Writing in today’s Sunday Express, UWI lecturer Noel Kalicharan raises concerns about the way “the NLCB “rigged” the system in its favour every time they tweaked it.” And their lack of forthrightness was already not sitting well with ordinary T&T.
In Friday’s Express, Sue-Ann Wayow questions Winston Siriram about why no one is winning the Lotto. Not unexpectedly, the NLCB Chairman gives the assurance that all is above board.
But Wayow never asked the crucial question of whether things are above Board.
Shouldn’t she have asked whether, even though the NLCB can’t rig the Lotto results, they are riggable? I would also have liked to know whether Government makes any investment in the NLCB and, if yes, what returns the Government gets therefrom?
Siriram was at pains to explain that the difference between actual receipts and estimated prize money goes to “our administrative costs, commission for agents, etc.” I would have been rather more curious about that “etc” than was Ms Wayow.
Small wonder then that Kathleen Pinder, a letter writer in the same paper, remains unconvinced. Not “confident of its fairness,” she wants the public “re-invited to view and participate in live drawings (…) to ensure transparency.”
“We are acutely aware,” she writes, “that for some years now the frequency, the jackpot sizes, the locations of winning ticket purchases and numbers of jackpot winners changed to the detriment of the vast majority of the population.”

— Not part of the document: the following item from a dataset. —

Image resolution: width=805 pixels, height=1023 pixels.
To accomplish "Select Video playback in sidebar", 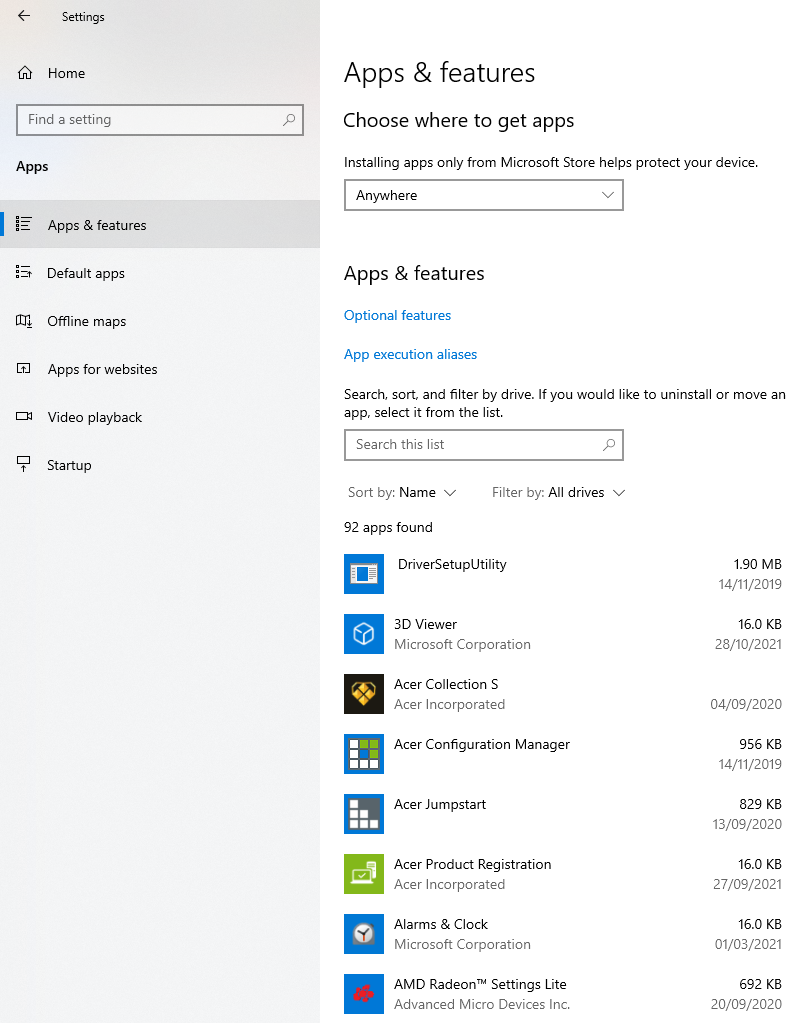I will (95, 417).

My sense is that Ms Pinder feels that the Lotto which started in July 1994, may not have escaped the contagion of the 2010-2015 regime whose Sadim—spell it backwards!—hands corrupted almost everything they touched.
Yet, she doesn’t go so far as to call for it to be stopped. Maybe she would have had she had the albeit anecdotal evidence that I have.
The NLCB has said that it is impossible for the same machine to generate the same Quick Pick combination more than once for any one draw. But I know a man who knows a man who has—or claims to have—convincing evidence that it is NOT at all impossible.
So what would happen if the Government of Trinidad and Tobago were to decree tomorrow that the Lotto is to be discontinued?
One can’t be sure but, unsure where their next meal is coming from and unable to delude themselves at least temporarily that salvation may be found in the Lotto/PlayWhe booth, many people are not unlikely to explore other get-rich-quick options, not all of them socially acceptable.
For one thing, crime would go up, am I right, Akins Vidale?
If Carnival is an annual escape valve, Lotto and Play Whe are its daily equivalent. So without them, insanity would increase as would, as a corollary, domestic abuse.
Moving in the opposite direction would, of course, be employment and, less obviously, absenteeism. Since the mid-morning draw was introduced, a lot of local employers now have to allot a lot of Lotto time-off to a lot of people.
And what would happen to poverty?
I’m sure, as we Trinis like to say, it might go down. All those five and ten dollars which now get “invested” in NLCB products might well find their way into more potentially lucrative areas such as hard drugs. And with the new government pushing the local government theme, maybe all those whe whe turfs that the NLCB put out of business would get a new lease on life.
But don’t hold your breath waiting for that to happen. There’s a good reason why poor black people aren’t allowed to win the Lotto often; it’s bad for us all.
The first Lotto millionaire, an ordinary citizen in the Borough of Arima, was flat broke three years later. And this was back in the day when a million dollars was, well, still worth a million dollars.
The probably apocryphal story goes that, asked what he had done with the money, he replied that he had spent one quarter of it on women, one quarter on drinking with his friends and one quarter partying and feteing down the place.
“And the last quarter?” the interviewer enquired.
“Ah think,” came the unexpected answer, “ah mighta waste dat.”